*** The records Section Begins ***

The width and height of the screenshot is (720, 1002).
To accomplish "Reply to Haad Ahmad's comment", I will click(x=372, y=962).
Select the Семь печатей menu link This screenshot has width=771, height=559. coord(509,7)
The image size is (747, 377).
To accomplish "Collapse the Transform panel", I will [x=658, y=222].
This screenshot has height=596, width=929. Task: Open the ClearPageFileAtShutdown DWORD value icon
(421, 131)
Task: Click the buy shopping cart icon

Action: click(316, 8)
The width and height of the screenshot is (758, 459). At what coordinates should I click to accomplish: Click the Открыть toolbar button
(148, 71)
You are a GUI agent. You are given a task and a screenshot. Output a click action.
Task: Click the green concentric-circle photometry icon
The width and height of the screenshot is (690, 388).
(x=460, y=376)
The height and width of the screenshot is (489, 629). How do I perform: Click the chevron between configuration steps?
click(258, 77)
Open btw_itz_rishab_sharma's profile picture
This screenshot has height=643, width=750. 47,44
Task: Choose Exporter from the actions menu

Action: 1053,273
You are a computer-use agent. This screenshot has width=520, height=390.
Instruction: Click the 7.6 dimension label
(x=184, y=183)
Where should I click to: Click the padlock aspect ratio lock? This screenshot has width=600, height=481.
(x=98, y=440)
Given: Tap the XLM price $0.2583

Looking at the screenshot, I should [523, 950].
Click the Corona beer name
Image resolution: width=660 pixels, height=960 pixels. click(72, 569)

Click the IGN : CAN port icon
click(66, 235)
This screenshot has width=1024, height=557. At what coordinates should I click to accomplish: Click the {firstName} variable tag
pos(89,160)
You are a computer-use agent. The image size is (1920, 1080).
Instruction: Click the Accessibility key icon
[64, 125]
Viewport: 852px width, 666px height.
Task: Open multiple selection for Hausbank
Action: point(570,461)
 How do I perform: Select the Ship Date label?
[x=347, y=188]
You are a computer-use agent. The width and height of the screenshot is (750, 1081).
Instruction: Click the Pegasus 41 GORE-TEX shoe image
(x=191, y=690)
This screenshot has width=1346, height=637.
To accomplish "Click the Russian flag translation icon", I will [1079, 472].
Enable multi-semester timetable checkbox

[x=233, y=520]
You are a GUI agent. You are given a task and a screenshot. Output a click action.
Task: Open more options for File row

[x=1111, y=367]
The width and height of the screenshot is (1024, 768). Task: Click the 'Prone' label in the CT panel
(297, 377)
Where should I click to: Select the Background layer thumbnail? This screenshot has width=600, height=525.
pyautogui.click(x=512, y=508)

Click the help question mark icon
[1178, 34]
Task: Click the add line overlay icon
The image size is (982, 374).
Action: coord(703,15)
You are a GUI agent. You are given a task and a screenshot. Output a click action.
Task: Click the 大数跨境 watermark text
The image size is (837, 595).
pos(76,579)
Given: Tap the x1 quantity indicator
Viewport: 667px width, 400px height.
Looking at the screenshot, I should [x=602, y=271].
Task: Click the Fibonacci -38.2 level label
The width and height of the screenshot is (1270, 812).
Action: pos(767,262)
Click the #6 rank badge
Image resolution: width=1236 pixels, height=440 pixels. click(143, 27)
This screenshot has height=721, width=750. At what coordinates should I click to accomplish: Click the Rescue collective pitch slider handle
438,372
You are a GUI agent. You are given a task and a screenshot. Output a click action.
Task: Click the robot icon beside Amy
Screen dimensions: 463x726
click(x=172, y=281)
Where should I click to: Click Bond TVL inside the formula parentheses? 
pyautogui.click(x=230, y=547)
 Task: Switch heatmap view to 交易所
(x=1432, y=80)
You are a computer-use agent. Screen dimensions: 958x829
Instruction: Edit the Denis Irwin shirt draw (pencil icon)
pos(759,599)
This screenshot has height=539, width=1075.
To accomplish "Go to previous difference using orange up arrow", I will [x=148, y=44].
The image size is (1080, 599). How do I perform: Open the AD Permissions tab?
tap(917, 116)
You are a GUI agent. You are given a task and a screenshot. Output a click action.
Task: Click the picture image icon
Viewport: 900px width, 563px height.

*** The records Section Ends ***

» **Task**:
If the word "will" is on a line above, return that line.

» **Solved exercise**:
To accomplish "Reply to Haad Ahmad's comment", I will click(x=372, y=962).
To accomplish "Collapse the Transform panel", I will [x=658, y=222].
To accomplish "Click the Russian flag translation icon", I will [1079, 472].
To accomplish "Go to previous difference using orange up arrow", I will [x=148, y=44].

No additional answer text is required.